What you need to do:
A – In the news story about the Spanish woman switched at birth, how much compensation have the Rioja health authorities offered her so far?
B – Continue the news story about the Spanish woman switched at birth from the point where it stops.
==== Text passage
A 19-year-old woman is seeking millions of euros in damages after it emerged that she was accidentally swapped with another newborn at a Spanish hospital nearly two decades ago.

Spanish woman sues for millions after learning she was switched at birth
Photo: Loic Venance/AFP

The babies were mixed up in 2002 after they were born five hours apart and placed in incubators at the San Millan de Logrono in northern Spain, due to a “one-off human error,” regional health authorities said.

The error was discovered four years ago after one of the girls who was switched underwent a DNA test as part of dispute over child support payments.

The woman, now 19, is demanding compensation of €3 million ($3.5 million) from health authorities for having been handed to the wrong family, her lawyer Jose Saez-Morga told AFP.

“We are talking about huge damages, which will last her whole life and which will never be repaired,” he said.

Health authorities in the Rioja region have so far only offered the woman, who prefers to remain anonymous, 215,000 euros in compensation, he added.

The regional health chief, Sara Alba, said computer systems back then did not have as many details as they do today, and stressed that a similar mix-up could not happen again.
========
==== Record set
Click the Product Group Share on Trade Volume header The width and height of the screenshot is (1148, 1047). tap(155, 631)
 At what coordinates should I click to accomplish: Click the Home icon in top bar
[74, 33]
========
==== Record set
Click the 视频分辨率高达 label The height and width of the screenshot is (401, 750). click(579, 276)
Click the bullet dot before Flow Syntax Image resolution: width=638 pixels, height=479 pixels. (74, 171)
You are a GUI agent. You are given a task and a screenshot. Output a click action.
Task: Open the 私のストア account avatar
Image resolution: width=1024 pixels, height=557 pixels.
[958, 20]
========
Answers by task:
A – 215,000 euros.

B –
Officials are “not aware” of any other cases at the hospital, which has since closed, she told a news conference on Tuesday.

“We have not been able to determine who is to blame for this mistake,” Alba said.

“It was a one-off human error which could not happen today. We can guarantee that this will not happen again.”

Saez-Morga said the other young woman switched at birth and her family have also undergone DNA testing.

She has also asked to remain anonymous and has so far not filed a lawsuit, he added.

According to Spanish media reports, one woman was sent to live with a couple who she believed to be her parents while the other, who has filed the lawsuit, was raised mostly by a woman she mistakenly thought was her grandmother.